Do you know the purpose of those small round white metal signs you see along the roadside? They are official FDOT Memorial Markers and are meant to pay homage to someone who has died as a result of a motor vehicle accident as well as being a means of promoting highway safety to the public. 

The ritual of honoring a person where they died has been practiced for centuries in many cultures and has been adapted to our transportation-dependent society. The roadside memorials are an expression of grief and love for the deceased. They are usually created by family or friends and may include ribbons, wreaths, flowers, balloons, or other items. Many times a white cross will be placed near the accident site. While the memorials are placed with the best of intentions they can cause problems. They can distract drivers. Sun, wind, and rain eventually take their toll on anything outside. Displays may not be maintained over time and can create a traffic hazard. They might be set up on the private property. 

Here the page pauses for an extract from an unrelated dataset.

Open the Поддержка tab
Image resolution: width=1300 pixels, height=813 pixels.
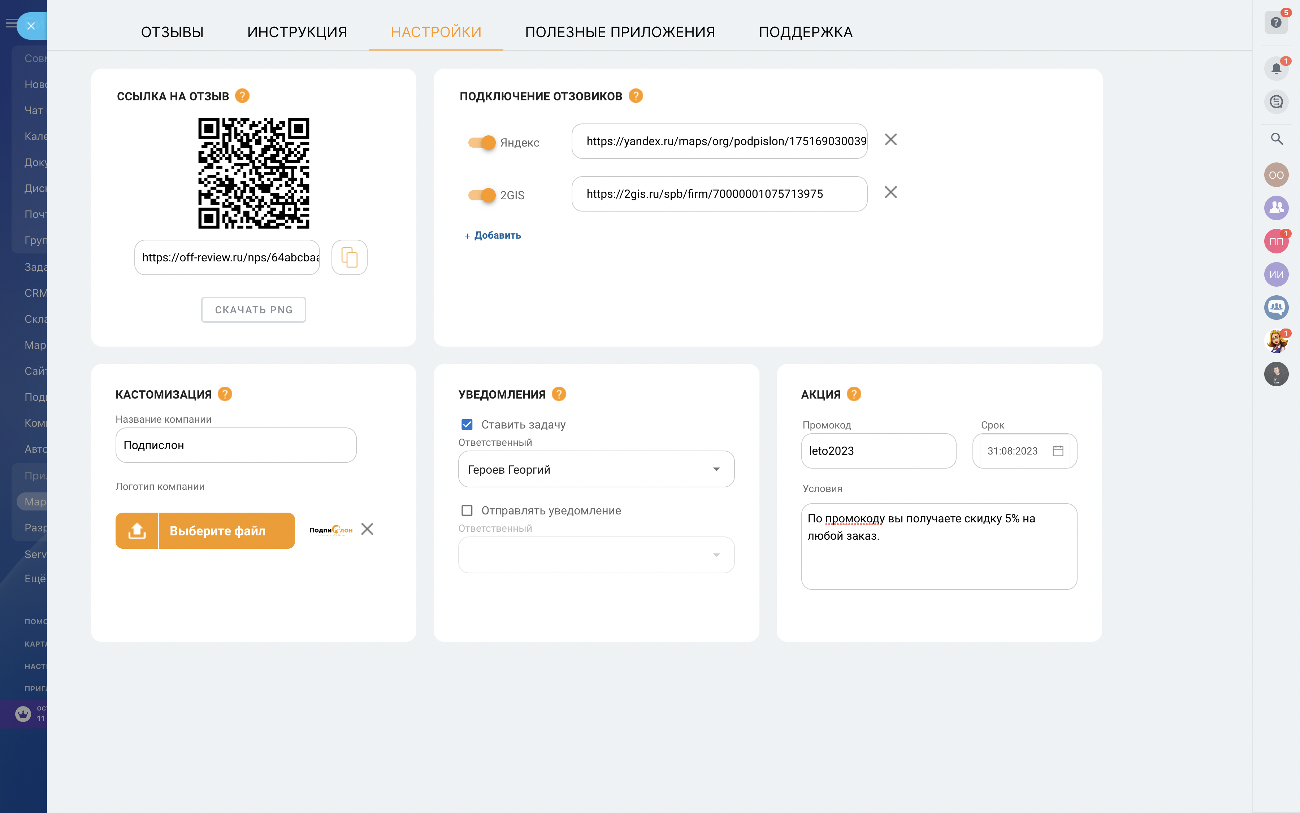[805, 32]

To help keep things under control, the Florida Department of Transportation instituted the Memorial Marker Program in 2017. The markers themselves are round 15-inch aluminum signs mounted on 5-foot posts. The sign reads “Drive Safely, In Memory” followed by the person's name. They are constructed and installed at no charge. A request must be submitted to FDOT and if done by friends it must include permission from the deceased's immediate family. They'll normally be installed for at least one year (the family can request a one-year extension) though they can be removed for reasons such as road maintenance. If there are space constraints or safety concerns, they might not be located at the exact accident location. The markers are only placed on roads that are under state control but there are some counties and cities that have their own memorial marker programs. Google it or check with your local public works department. 

FDOT has a website where you can download the form in PDF or Word Doc format. You then find the email address for the county where the marker will be located from the list and attach the completed form to your email. They say you should get a response in 5-10 business days. There's also a phone number for each county if you need more information about the program.